WASHINGTON -- The Nuclear Regulatory Commission proposed a new requirement Tuesday for nuclear reactor builders to consider how they might increase protection against an airliner crash.
The rule, however, does not propose any specific standards nor mandate design changes.
"This proposal gives us the chance to assess and make practicable changes to new reactor designs early in the design process," said NRC Chairman Dale Klein.
The proposal, expected to be made final later this year after a public comment period, was approved by a 4-1 vote.
U.S. companies are considering building as many as 30 new nuclear power reactors.
Commissioner Gregory Jaczko, who voted against the measure, had wanted the NRC to establish specific design standards and require that new reactors withstand aircraft impacts.
His four colleagues on the commission didn't want to go that far and his proposal was rejected, also by a 4-1 vote.
The NRC has certified two reactor designs with several additional ones expected to be certified in the near future. The agency anticipates receiving applications for the first construction and operating licenses before the end of the year.
Among the thorniest issues facing the NRC and reactor builders is to what extent the new plants will be protected if a terrorist were to fly a large plane into the concrete containment dome or the plant's fuel storage pool.
The new NRC proposal requires companies seeking design approval to first "assess how the design, to the extent practicable, can have greater built-in protection to avoid or mitigate the effects of the large commercial aircraft impact," the agency said.
Such an assessment, according to the proposal, should specifically consider design improvements in reactor cooling systems, integrity of the containment vessel and protection of reactor fuel storage pools.
Jaczko, in a telephone interview, said the biggest shortcoming in the proposal "is that it asks questions without getting answers."
"We're requiring assessments to be done, but we have put in place no standards for what criteria those designs have to meet to be acceptable," Jaczko said. "We're not requiring them to fix the design."
Rep. Edward Markey, D-Mass., a frequent critic of the NRC, said the agency "abdicated its responsibility to protect the American people against a terrorist attack on a nuclear reactor" by not requiring that a new reactor be designed to withstand the impact of a large aircraft.
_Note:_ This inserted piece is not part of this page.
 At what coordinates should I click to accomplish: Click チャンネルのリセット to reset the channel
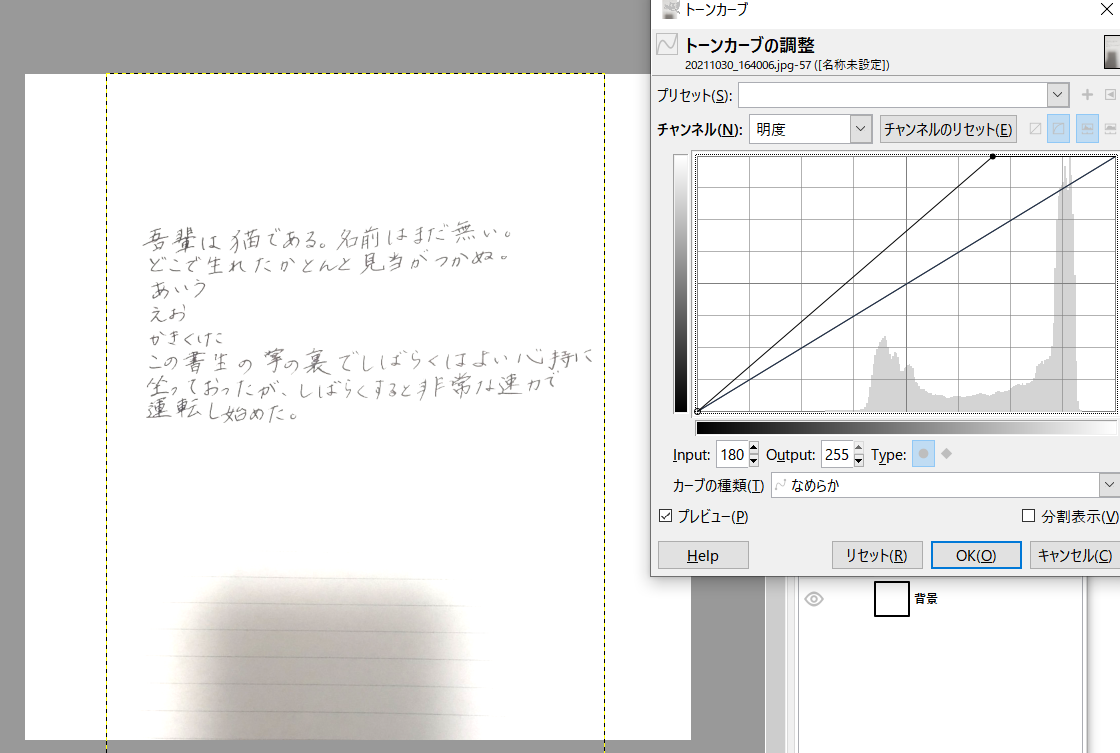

Markey said the proposed assessment "amounts to a nuclear book report which the NRC may or may not grade" when submitted by reactor vendors.
The three reactor designs that have attracted the greatest interest from American utilities are from Westinghouse Electric Co., owned by Toshiba Corp.; General Electric Co.; and the French conglomerate Areva Group.
The Westinghouse AP1000 reactor already has received NRC certification, while both the Areva and GE reactor designs are in the application process.
All three companies have said their new reactors will be designed with more passive safety features and other improvements to enhance safety. The Areva design, for example, includes a double-hull containment dome.
The ability of reactors to withstand an aircraft impact has been a subject of intense controversy.
The 103 reactors now in use were designed under regulations that did not require consideration of a direct hit by an aircraft, but concern over such an event has increased since the Sept. 11, 2001, terrorist attacks.
The nuclear industry has produced computer models that indicate even a direct hit on a reactor would not penetrate the concrete dome and internal reactor vessel. Skeptics have doubts and fear that an explosion and fire from such a crash could release radiation.